We residents of the Bay Area love our unique landmark. The bridge never fails to inspire with its beautiful form and how it frames natural vistas of land meeting ocean.
The Chronicle has posted its photo archive of bridge pictures here.
One little-known fact about the bridge is how it was financed. The project was planned during the Depression, when money was short and banks were edgy. The citizens voted to put their personal property up as collateral to get the bridge built.

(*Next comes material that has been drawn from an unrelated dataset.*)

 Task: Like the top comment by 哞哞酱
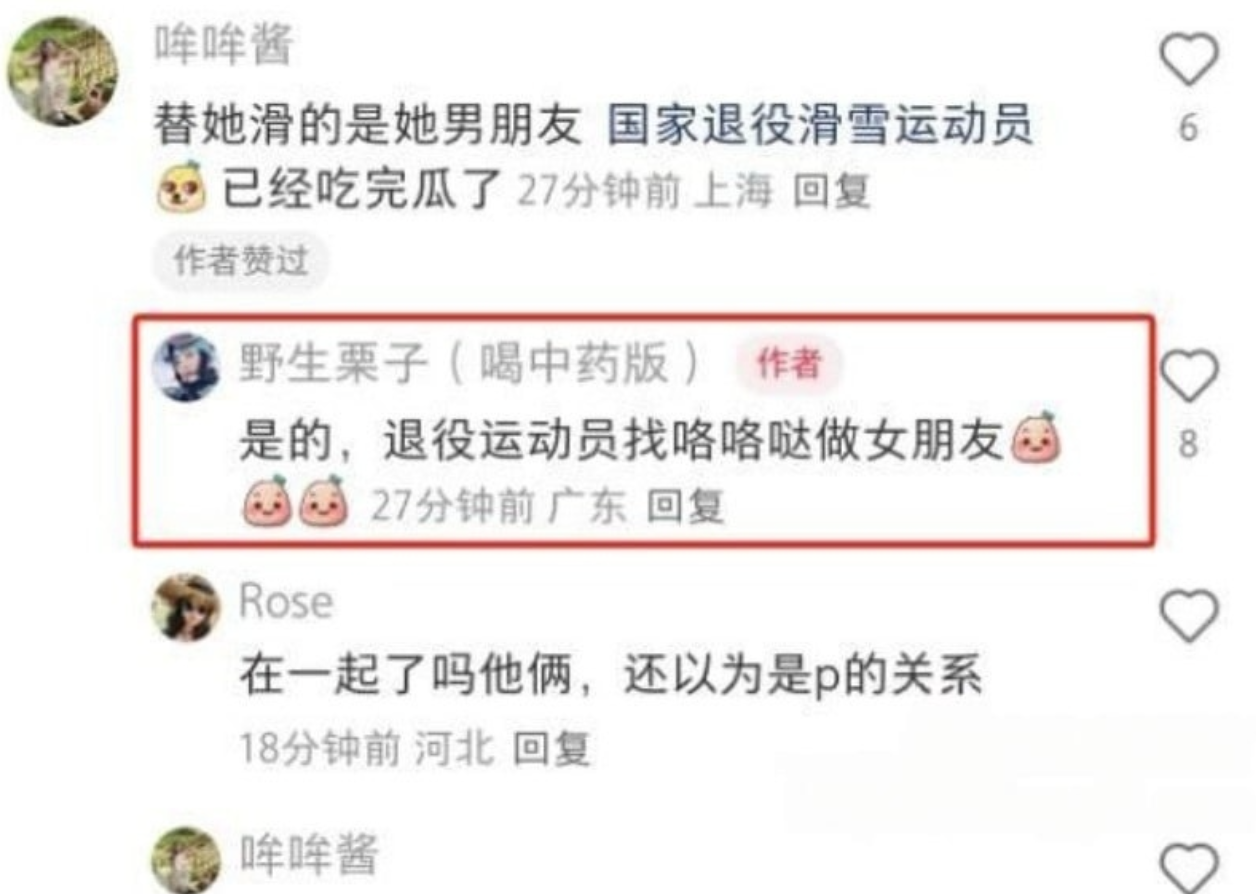1188,61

Bond Measure Passes – Against the Odds?, GoldenGateBridge.org
[. . .] On November 4, 1930, voters within the Golden Gate Bridge and Highway District’s six member counties (San Francisco, Marin, Sonoma, Del Norte, and portions of Napa and Mendocino) went to the polls on the question of whether to put up their homes, their farms and their business properties as collateral for a $35 million bond issue to finance the construction of the Golden Gate Bridge (Bridge). For some, the timing of the bond election was considered economically reckless as it would create bonded indebtedness during the Great Depression. Others said bridge construction represented the economic relief needed from the Great Depression. After the vote, it was clear the people believed in Chief Engineer Joseph Strauss’ vision – 145,057 voted in favor and 46,954 against it. [. . .]
Perhaps I’ve become hardened by so much diverse immigration, but I can’t imagine such sacrifice for the greater good taking place in today’s balkanized California. Diversity decreases trust and lessens social capital, as sociologist Robert Putnam has observed.
The corollary is that loyalty and community cohesion are strengthened by sharing language, values and the sense of common history. Sadly the California where citizens voted to put their own properties on the line for a major public improvement is long gone, replaced by a society that says its allegiance is to the idea of diversity.